Arabe à l’école, expositions sur l’islam : les graves ambiguïtés du rapport sur les Frères musulmans


Le Figaro : Qu’avez-vous pensé du rapport choc sur les Frères musulmans ? Jugez-vous pertinent de se concentrer sur la lutte contre les Frères musulmans pour chercher à endiguer l’islamisme en France ?
Razika Adnani : Pour moi, c’est une grande erreur de se concentrer sur un groupe politico-religieux particulier, celui des Frères musulmans qui ne représentent qu’une partie de l’islamisme et non tout l’islamisme, comme je l’ai expliqué dans mon ouvrage « Sortir de l’islamisme », et comme je l’ai dit à la commission d’enquête sur les Frères musulmans lors de mon audition. Lutter contre une partie d’un problème ne mettra pas fin au problème. C’est une question de logique que la réalité des pays musulmans qui luttent contre un groupe politico-religieux, et notamment les Frères musulmans, confirme.
Limiter le problème de l’islamisme (ou de l’islam politique, le sens qu’on a donné à ce terme au XXe siècle)aux Frères musulmans est une erreur qui s’explique par le fait qu’en France on a affirmé que l’islam politique était né au XXe siècle. Beaucoup pensent même qu’il est apparu avec la création de la Confrérie des Frères musulmans, ce qui est historiquement et théologiquement faux. Désigner, dans le domaine de la lutte contre l’islamisme, uniquement les Frères musulmans comporte également de grands risques dont celui de prendre les islamistes qui se présenteront comme étant contre les Frères musulmans pour de gentils piétistes apolitiques, ce qu’est déjà le cas. Par ailleurs, que fera l’État si les Frères musulmans, sans rien changer de leur idéologie et en adaptant leur modalité d’action, disent qu’ils ne sont plus Frères musulmans et qu’ils se mettent même à critiquer la Confrérie ?
En désignant dans sa lutte contre l’islam politique un groupe particulier, la France a rejoint en réalité les pays musulmans qui luttent contre des groupes politico-religieux particuliers et non contre l’islam politique lui-même et cela a été le cas dès les premiers califes. Quant à la raison, ils pratiquent eux-mêmes un islam qui est en même temps une religion et une politique. L’islam, en tout cas l’islam officiel celui qui est revendiqué par les autorités religieuses et politiques, n’a pas fait sa réforme qui le séparerait de sa dimension politique. Le fait que la France, dans sa lutte contre l’islamisme, désigne les Frères musulmans, c’est-à-dire un groupe particulier, est pour moi une reconnaissance de sa part de son échec face à l’islam politique.
Je voudrais souligner l’ambiguïté avec laquelle le rapport utilise le terme « islamisme ». S’il l’utilise dans le sens qu’on lui a attribué au XXe siècle, c’est-à-dire comme un « islam politique », l’expression d’» islamisme politique » qui revient souvent, y compris dans le titre du rapport, est une redondance. S’il l’utilise dans le sens qu’on lui a donné au XVIIIe siècle, c’est-à-dire comme un équivalent du terme « islam », pourquoi parle-t-il à plusieurs reprises, en dénonçant les Frères musulmans, d’« islamisme » seulement ?

EXTRAIT DES DONNÉES:
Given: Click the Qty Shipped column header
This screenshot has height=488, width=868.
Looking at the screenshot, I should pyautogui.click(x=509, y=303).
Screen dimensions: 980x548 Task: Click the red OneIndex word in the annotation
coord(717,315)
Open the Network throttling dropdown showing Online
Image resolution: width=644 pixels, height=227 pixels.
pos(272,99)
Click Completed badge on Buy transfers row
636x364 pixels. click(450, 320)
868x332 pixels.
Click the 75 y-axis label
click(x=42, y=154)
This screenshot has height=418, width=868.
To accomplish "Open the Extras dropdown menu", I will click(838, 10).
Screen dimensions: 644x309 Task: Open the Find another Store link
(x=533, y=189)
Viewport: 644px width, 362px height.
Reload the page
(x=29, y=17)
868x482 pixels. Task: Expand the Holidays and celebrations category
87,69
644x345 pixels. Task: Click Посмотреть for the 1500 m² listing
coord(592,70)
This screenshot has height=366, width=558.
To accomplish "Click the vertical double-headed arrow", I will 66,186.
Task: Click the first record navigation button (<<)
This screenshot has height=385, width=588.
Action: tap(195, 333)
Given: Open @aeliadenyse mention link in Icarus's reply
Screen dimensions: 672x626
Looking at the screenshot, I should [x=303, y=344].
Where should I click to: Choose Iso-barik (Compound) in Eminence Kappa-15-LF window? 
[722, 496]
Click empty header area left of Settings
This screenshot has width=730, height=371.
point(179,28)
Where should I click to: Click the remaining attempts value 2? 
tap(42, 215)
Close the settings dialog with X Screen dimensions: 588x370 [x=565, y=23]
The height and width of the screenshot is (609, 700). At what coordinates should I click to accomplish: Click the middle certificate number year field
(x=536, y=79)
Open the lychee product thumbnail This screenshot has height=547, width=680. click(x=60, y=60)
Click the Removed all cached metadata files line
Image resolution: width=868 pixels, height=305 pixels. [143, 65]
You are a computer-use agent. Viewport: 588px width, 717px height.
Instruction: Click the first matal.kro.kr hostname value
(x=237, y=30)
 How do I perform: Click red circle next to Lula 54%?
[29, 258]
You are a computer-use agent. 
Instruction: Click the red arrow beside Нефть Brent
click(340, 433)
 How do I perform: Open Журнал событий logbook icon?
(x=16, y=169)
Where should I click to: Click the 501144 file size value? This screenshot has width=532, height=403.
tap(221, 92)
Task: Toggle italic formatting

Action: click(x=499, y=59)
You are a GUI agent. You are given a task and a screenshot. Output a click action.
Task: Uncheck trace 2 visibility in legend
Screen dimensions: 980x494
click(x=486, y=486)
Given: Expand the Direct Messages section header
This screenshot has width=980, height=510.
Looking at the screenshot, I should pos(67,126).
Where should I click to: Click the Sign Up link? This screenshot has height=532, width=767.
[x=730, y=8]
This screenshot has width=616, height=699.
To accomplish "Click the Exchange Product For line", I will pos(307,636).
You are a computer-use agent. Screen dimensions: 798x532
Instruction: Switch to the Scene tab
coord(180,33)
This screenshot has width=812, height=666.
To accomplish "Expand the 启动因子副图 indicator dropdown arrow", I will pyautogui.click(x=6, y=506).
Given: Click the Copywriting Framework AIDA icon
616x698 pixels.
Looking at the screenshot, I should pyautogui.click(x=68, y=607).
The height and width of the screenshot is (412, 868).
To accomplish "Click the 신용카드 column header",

TÂCHE COURTE 1: Mettez à jour le passage de l’entretien allant de « Le Figaro : Qu’avez-vous » jusqu’à « Frères musulmans, confirme. », en remplaçant « rapport choc » par « rapport controversé ».
TÂCHE COURTE 2: D’après l’entretien, comment s’explique l’erreur qui consiste à limiter le problème de l’islamisme aux Frères musulmans ? Répondez en une à trois phrases.
TÂCHE COURTE 3:
Indiquez, s’il vous plaît, si chaque affirmation concorde avec l’entretien (oui ou non), en citant les mots décisifs de celui-ci.
(a) Les Frères musulmans ne représentent qu’une partie de l’islamisme.
(b) L’islam officiel a fait sa réforme qui le sépare de sa dimension politique.
(c) L’expression « islamisme politique » est une redondance si le terme « islamisme » est pris au sens qu’on lui a donné au XVIIIe siècle.

RÉPONSE ATTENDUE 1:
Le Figaro : Qu’avez-vous pensé du rapport controversé sur les Frères musulmans ? Jugez-vous pertinent de se concentrer sur la lutte contre les Frères musulmans pour chercher à endiguer l’islamisme en France ?
Razika Adnani : Pour moi, c’est une grande erreur de se concentrer sur un groupe politico-religieux particulier, celui des Frères musulmans qui ne représentent qu’une partie de l’islamisme et non tout l’islamisme, comme je l’ai expliqué dans mon ouvrage « Sortir de l’islamisme », et comme je l’ai dit à la commission d’enquête sur les Frères musulmans lors de mon audition. Lutter contre une partie d’un problème ne mettra pas fin au problème. C’est une question de logique que la réalité des pays musulmans qui luttent contre un groupe politico-religieux, et notamment les Frères musulmans, confirme.

RÉPONSE ATTENDUE 2: Cette erreur s’explique par le fait qu’en France on a affirmé que l’islam politique était né au XXe siècle. Beaucoup pensent même qu’il est apparu avec la création de la Confrérie des Frères musulmans, ce qui est, selon l’entretien, historiquement et théologiquement faux.

RÉPONSE ATTENDUE 3:
(a) Oui : « qui ne représentent qu’une partie de l’islamisme et non tout l’islamisme ».
(b) Non : « n’a pas fait sa réforme qui le séparerait de sa dimension politique ».
(c) Non : « S’il l’utilise dans le sens qu’on lui a attribué au XXe siècle, c’est-à-dire comme un « islam politique », l’expression d’» islamisme politique » qui revient souvent, y compris dans le titre du rapport, est une redondance. »